Introduction: Outline purpose of study and this particular strand of data collection. Explain that we are interested in finding out their personal stories; there are no ‘right’ or ‘wrong’ answers to any of the questions. Reiterate voluntary nature and safeguarding of confidentiality. Offer opportunity to raise further questions/concerns. Take consent.

  • 1.It would be really helpful for me if you could start off by telling me about your recent experience of being in hospital.
  • 2.During your stay in hospital were you aware of any changes in your condition?


  1. If yes, what changes were you aware of?
  2. How did you feel when you were really ill?
  3. What, if anything, were you most worried about when you were really ill?
  4. When you felt unwell what did you do?
  5. Do you think these concerns (your worries) were shared by your relatives, nursing or medical staff?
  6. Did you tell the nurses/doctors that you were feeling unwell? Why did you/didn't you tell them?
  7. Did you draw on any previous experience of being unwell or anything else in your life to help you to understand what was happening?

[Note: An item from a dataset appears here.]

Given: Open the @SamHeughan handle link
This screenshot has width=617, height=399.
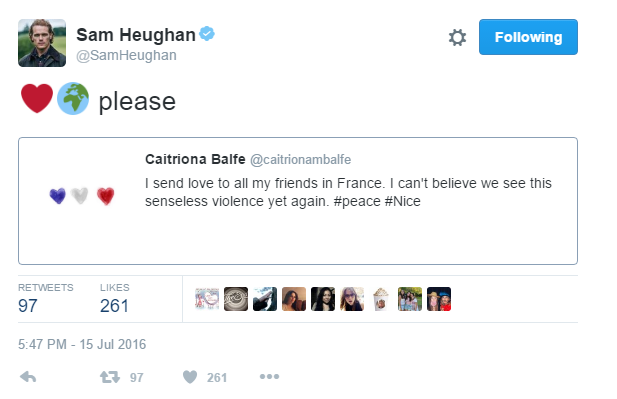Looking at the screenshot, I should tap(126, 55).
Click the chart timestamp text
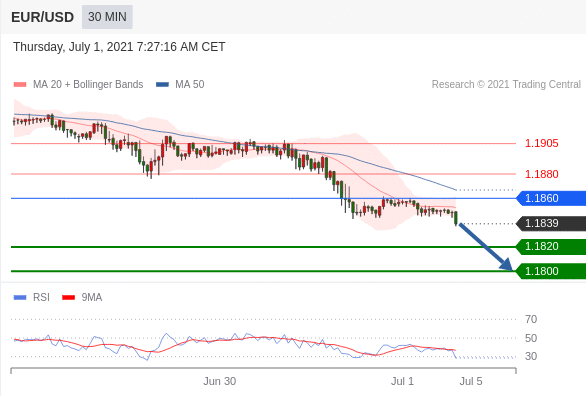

  1. If no, explain briefly why they have been selected to take part?
  2. How did you feel at this point in your stay in hospital?
  3. What, if anything, worried you at this time?
  4. Do you think that your relatives, nursing or medical staff were ever worried?
  5. Have you ever had times before when you have felt very unwell?
  6. If you felt very unwell what did you do?
  7. Did you tell the nurses/doctors that you were feeling unwell? Why did you/didn't you tell them?
  8. Did you draw on any previous experience of being unwell or anything else in your life to help you to understand what was happening?
  • 3.Do you feel that the nurses and doctors picked up that your condition was changing? How do you feel they responded?
    1. What, if any, aspects of this acute stage of your illness do you feel were managed well?
    2. What, if any, aspects of this acute stage of your illness do you feel were not managed well?
    3. Was there anything about this acute stage of your illness that could have been improved? If yes, did this have any consequences for you and your recovery?
  • 4.How did it feel being on this particular ward when you were unwell?
    1. What did the staff do that made you feel cared for and well managed?
    2. What, if anything, do you feel is different about this ward compared to other wards or hospitals?
  • 5.Has your experience of being unwell changed your view of the hospital?
  • 6.Based on your experience do you have any take home message for the staff?